• INSTRUCTIONS TO FOLLOW: Can you arrange the lines of data starting at the one containing "Click the green" and ending at the one containing "pyautogui.click(x=912, y=15)" into a numbered list, leaving out any blank lines?

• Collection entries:
*-*-*
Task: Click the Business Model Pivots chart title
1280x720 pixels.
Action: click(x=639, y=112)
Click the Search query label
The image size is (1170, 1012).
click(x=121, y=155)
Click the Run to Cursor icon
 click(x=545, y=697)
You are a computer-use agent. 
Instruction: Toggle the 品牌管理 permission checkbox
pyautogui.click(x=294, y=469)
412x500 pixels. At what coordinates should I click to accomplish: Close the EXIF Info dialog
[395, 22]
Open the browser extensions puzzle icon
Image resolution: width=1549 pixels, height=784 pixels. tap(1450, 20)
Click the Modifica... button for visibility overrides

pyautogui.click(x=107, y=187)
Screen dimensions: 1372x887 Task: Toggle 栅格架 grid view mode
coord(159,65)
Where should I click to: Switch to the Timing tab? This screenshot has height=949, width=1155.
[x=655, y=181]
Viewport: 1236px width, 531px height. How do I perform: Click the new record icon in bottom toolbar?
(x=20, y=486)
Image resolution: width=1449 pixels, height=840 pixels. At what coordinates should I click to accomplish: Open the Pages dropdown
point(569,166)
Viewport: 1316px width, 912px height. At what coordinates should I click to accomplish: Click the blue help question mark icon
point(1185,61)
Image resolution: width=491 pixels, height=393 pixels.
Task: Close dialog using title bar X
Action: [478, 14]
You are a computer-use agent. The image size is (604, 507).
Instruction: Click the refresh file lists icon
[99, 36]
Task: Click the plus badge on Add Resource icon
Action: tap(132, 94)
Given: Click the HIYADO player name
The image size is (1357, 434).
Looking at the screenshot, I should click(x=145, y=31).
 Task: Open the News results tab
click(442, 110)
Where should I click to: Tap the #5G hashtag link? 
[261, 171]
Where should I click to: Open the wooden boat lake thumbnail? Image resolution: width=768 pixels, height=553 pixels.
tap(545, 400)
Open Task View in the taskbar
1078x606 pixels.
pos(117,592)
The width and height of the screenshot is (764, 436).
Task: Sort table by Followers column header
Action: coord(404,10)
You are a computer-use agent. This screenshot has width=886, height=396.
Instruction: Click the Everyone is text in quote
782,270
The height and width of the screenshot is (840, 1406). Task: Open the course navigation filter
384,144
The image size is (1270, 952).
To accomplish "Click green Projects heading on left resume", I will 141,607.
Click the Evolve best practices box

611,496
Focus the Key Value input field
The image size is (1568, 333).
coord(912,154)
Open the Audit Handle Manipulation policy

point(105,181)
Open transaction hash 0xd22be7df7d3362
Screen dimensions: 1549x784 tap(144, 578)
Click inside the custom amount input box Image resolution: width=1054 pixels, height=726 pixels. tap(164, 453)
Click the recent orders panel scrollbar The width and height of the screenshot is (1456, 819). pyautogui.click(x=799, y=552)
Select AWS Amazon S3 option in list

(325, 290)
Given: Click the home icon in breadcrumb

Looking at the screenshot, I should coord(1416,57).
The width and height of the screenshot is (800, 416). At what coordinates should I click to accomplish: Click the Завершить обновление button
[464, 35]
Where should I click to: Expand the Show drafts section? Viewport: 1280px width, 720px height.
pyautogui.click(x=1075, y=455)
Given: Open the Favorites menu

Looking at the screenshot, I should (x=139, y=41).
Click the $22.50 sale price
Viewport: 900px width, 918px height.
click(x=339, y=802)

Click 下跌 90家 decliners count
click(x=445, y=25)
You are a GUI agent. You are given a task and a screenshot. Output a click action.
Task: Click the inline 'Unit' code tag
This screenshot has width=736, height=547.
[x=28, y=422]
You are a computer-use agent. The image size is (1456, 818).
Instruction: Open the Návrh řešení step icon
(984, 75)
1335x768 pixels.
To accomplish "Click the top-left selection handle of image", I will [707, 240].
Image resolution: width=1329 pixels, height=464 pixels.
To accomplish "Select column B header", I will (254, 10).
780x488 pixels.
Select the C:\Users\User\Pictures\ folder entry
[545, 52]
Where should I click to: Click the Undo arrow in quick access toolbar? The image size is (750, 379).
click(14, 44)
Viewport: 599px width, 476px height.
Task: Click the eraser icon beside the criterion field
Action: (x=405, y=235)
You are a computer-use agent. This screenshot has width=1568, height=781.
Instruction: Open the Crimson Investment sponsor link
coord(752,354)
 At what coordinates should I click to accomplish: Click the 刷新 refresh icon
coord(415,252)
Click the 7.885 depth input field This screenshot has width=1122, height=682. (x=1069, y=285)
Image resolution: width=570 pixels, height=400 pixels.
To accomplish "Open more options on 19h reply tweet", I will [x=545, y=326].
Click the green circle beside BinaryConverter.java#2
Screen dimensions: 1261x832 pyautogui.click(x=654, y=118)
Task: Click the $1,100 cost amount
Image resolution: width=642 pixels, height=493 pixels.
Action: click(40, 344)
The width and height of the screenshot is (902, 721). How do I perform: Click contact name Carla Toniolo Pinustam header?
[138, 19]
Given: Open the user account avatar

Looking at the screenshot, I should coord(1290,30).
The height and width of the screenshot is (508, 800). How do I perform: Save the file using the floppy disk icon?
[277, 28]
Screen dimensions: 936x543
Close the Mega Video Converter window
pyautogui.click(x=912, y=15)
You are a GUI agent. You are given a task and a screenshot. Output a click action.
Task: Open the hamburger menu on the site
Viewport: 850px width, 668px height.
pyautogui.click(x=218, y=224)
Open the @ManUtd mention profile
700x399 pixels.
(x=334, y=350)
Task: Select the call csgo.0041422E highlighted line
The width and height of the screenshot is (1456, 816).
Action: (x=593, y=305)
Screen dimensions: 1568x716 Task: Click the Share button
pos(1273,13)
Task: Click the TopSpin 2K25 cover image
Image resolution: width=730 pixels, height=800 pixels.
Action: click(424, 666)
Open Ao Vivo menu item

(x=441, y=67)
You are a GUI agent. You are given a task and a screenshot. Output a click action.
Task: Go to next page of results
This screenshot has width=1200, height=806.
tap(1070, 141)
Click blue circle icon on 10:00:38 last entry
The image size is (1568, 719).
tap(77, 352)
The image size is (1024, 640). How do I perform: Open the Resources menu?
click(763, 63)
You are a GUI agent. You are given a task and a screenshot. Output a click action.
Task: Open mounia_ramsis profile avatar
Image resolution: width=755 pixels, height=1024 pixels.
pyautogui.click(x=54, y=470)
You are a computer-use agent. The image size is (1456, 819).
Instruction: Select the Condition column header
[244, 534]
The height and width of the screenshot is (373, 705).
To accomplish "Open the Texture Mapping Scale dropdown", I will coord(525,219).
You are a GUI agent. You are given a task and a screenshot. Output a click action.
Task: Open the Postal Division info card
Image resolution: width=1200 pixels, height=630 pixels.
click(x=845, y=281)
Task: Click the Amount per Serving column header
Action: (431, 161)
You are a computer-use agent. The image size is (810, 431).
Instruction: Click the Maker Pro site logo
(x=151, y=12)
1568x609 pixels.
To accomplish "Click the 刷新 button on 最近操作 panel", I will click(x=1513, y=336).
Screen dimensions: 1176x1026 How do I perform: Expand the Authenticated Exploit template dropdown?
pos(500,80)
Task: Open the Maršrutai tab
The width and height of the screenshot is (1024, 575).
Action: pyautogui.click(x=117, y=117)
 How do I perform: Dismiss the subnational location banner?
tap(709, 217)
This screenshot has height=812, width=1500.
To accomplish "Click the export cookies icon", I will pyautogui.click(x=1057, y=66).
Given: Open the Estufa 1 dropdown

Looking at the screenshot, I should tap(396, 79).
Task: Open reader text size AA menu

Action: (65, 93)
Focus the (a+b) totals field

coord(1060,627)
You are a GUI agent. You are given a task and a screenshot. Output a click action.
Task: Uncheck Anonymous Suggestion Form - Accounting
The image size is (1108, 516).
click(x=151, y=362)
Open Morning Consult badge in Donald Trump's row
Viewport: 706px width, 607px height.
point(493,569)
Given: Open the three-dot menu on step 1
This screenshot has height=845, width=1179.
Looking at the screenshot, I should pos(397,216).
*-*-*
• FULL OUTPUT:
1. Click the green circle beside BinaryConverter.java#2
2. Screen dimensions: 1261x832 pyautogui.click(x=654, y=118)
3. Task: Click the $1,100 cost amount
4. Image resolution: width=642 pixels, height=493 pixels.
5. Action: click(40, 344)
6. The width and height of the screenshot is (902, 721). How do I perform: Click contact name Carla Toniolo Pinustam header?
7. [138, 19]
8. Given: Open the user account avatar
9. Looking at the screenshot, I should coord(1290,30).
10. The height and width of the screenshot is (508, 800). How do I perform: Save the file using the floppy disk icon?
11. [277, 28]
12. Screen dimensions: 936x543
13. Close the Mega Video Converter window
14. pyautogui.click(x=912, y=15)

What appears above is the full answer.